Der angefochtene Bescheid ist daher nicht nachvollziehbar und leidet unter einem schwerwiegenden Verfahrensmangel.

2.) Die belangte Behörde geht in ihrer Entscheidung davon aus, dass Rechtsanwalt CC im Verfahren **** die Beschwerde und im Verfahren **** den Einspruch innerhalb offener Frist erstellt und diese über das Programm „Outlook" am 04.07.2016 um 16:56 Uhr und am 20.05.2016 um 15:45 Uhr per Email an die belangte Behörde an deren Emailadresse ***@** versendet hat, wobei im Betreff ausdrücklich die Aktenzahl, Beschwerde bzw. Einspruch und der Name des Bf angeführt wurden. RA CC verlangte wie bei fristgebundenen Emails üblich vom Empfänger eine Lesebestätigung, wobei die Empfänger dieser Aufforderung üblicherweise nicht nachkommen. Diese zwei Emails sind bei der belangten Behörde nicht eingelangt.
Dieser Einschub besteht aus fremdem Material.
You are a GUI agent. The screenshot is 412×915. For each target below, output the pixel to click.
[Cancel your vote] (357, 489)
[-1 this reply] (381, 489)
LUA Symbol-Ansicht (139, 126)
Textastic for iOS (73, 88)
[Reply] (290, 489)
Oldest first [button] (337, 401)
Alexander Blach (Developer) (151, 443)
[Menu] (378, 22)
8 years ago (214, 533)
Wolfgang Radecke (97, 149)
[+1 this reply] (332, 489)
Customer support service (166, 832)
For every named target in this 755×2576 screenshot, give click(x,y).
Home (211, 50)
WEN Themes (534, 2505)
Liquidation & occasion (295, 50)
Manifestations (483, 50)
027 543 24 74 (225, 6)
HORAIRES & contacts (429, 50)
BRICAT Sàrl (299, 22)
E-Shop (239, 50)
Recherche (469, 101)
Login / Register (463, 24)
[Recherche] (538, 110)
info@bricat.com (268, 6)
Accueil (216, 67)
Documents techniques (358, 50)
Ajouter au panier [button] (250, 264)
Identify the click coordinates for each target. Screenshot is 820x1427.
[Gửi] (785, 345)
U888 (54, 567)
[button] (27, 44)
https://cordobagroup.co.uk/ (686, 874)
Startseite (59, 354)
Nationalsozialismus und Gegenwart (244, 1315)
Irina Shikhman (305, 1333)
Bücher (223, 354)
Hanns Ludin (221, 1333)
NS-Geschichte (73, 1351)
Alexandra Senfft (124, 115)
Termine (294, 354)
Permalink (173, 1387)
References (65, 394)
RA CC hat keine automatisch generierte Empfangsbestätigung erhalten.

Die belangte Behörde geht weiters davon aus, dass die Übertragung per Email eine unsichere Übertragungsart darstellt und RA CC wegen Nichterhalt der Empfangsbestätigung bei der belangten Behörde nachfragen hätte müssen ob das Schriftstück eingelangt ist. Daher wurden die Anträge abgewiesen.

Diese rechtliche Beurteilung ist unrichtig.

RA CC konnte aufgrund der im Verfahren in Vorlage gebrachten Sendebestätigungen vom 04.07.2016 bzw. 20.05.2016 davon ausgehen, dass die Emails ordnungsgemäß an die belangte Behörde übermittelt wurden. Er erhielt jedenfalls keine Fehlermeldung.

Die Emails waren von RA CC mit Aufforderungen an den Empfänger zur Übermittlung von Lesebestätigungen verbunden. Da einer solchen Aufforderung von den Empfängern meist nicht nachgekommen wird, ist der Nichterhalt einer Lesebestätigung kein Hinweis darauf, dass diese nicht angekommen sind.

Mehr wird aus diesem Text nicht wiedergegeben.